◆ INSTRUCTIONS TO FOLLOW
Write out the entries below exactly, starting at the first line and stopping after the line that contains "Given: Click the feature"; skip all pictures.

[DATA TO PROCESS]

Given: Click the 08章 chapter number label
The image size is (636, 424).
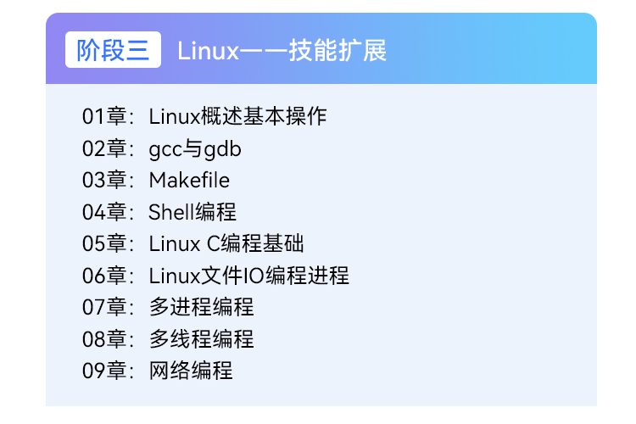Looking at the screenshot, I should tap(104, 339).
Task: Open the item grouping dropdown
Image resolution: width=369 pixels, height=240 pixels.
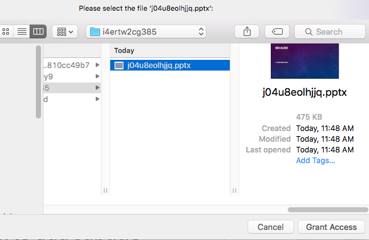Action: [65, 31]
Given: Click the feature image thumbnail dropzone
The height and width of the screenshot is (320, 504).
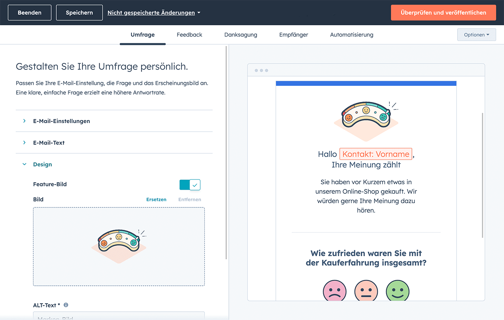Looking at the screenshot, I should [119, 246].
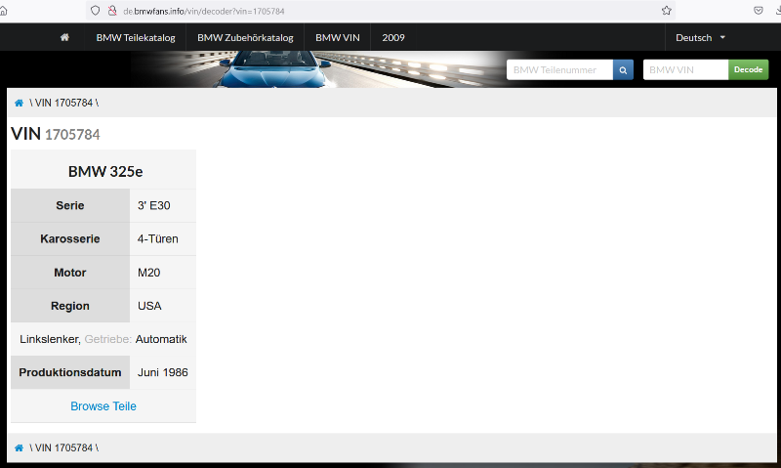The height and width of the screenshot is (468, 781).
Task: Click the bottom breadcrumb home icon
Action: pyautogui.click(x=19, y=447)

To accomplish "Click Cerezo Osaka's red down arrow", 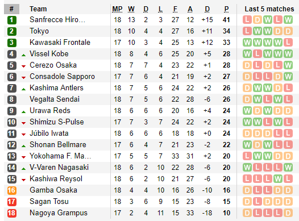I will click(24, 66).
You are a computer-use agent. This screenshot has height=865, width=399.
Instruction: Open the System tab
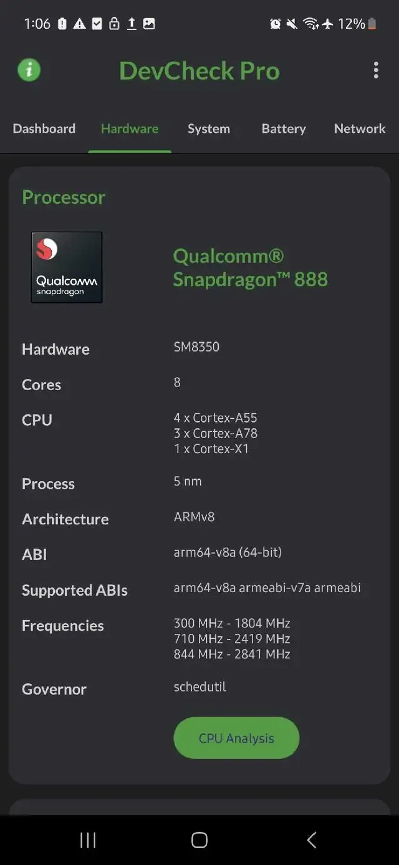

[/DATA TO PROCESS]

◆ RESPONSE TO THIS EXERCISE
Given: Click the 08章 chapter number label
The image size is (636, 424).
Looking at the screenshot, I should tap(104, 339).
Task: Open the item grouping dropdown
Image resolution: width=369 pixels, height=240 pixels.
Action: [65, 31]
Given: Click the feature image thumbnail dropzone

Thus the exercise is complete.